Any cumulative bonus accumulated with your current insurer would also be transferred to your new insurer.

Portability is allowed for individual and family floater policies. Your new insurer must offer you a sum insured that is at least as much as what your current insurer does.

Then there is the actual porting process. You are allowed to port your current policy only closer to the renewal date and not at any other time.

Once you have chosen a new insurer, send a porting request at least 45 days before the expiry of your current policy. This can be done online via the selected insurance company’s website.

The new insurer will send all the required forms (proposal, portability and so on.) required for completing the process. You must submit the form fully filled and make complete disclosures while doing so.

Along with the filled-up forms, you must also choose a plan from the list available with the insurer.

When all the details are received by your new insurer, the company will then begin processing your request. The insurer will seek details relating to your medical history from your current insurer. IRDAI also has a web-based data-sharing facility that your new insurer can access securely to get all relevant details. Data sharing could take seven working days.

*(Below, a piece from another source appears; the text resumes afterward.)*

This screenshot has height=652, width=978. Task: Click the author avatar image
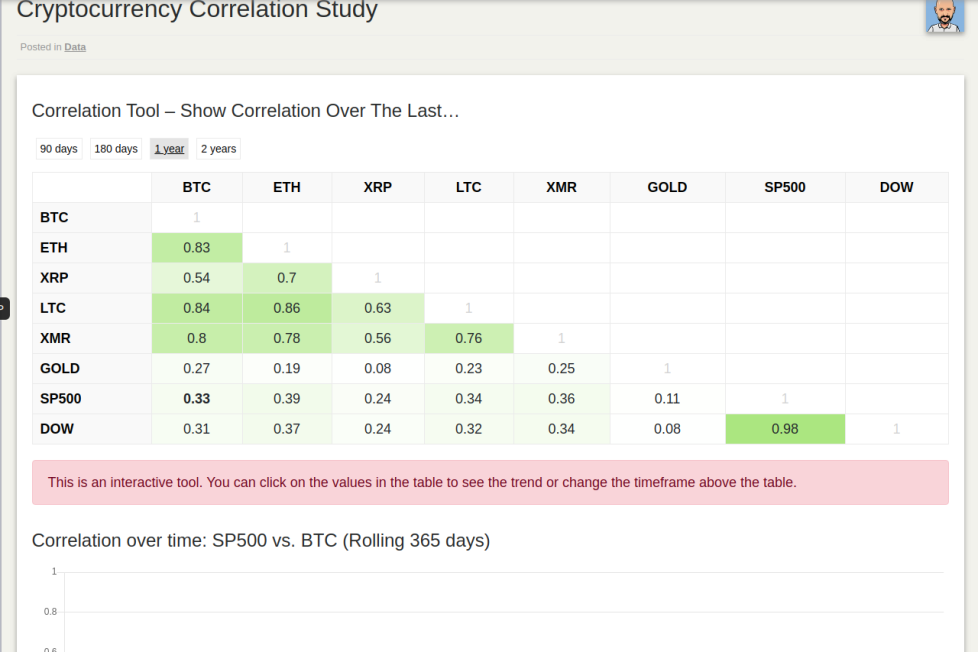[944, 16]
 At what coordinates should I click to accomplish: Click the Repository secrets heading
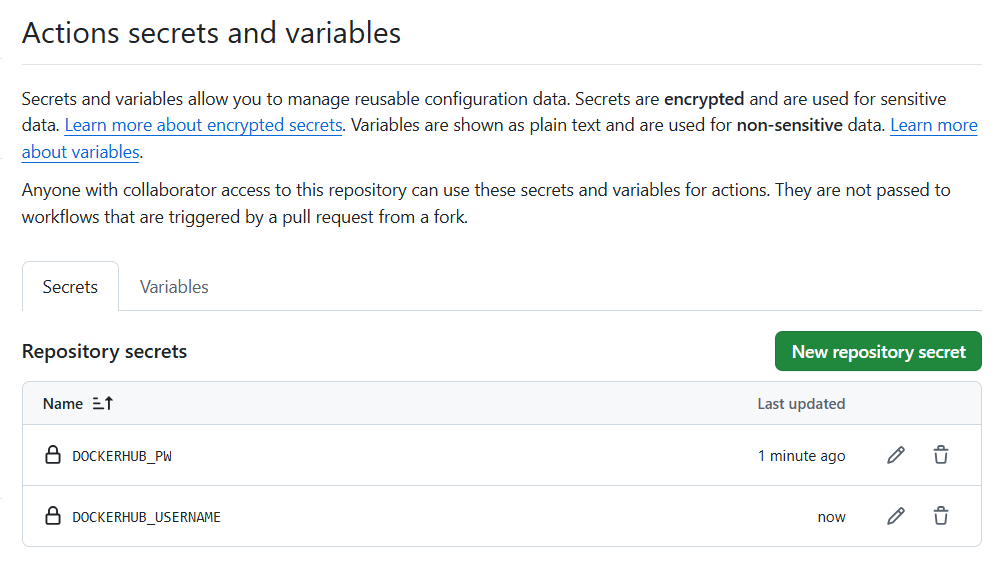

Once your new insurer gets all the details from your current health provider/IRDAI, a decision is made on the basis of all the available information. Usually, portability requests are processed within 15 working days after all the details become available.

You will need to have suitable address and identity proofs – Aadhaar, PAN and so on.

It would also be helpful to have all your medical records, discharge summaries from hospitals, claims filed, policy documents etc. of the past few years.

One key aspect to note here pertains to claims made during the period when you make the portability request. In such cases, only your current insurer should be approached for fresh or pending claims arising before the date of expiry of the current policy.

Talk to friends, relatives and colleagues to check which health insurance providers have a solid track record in settling claims. Go through IRDAI’s annual report for claim details of various insurers. You can talk to insurance agents as well. However, one issue with agents who are registered with only a single insurer is the lack of choices.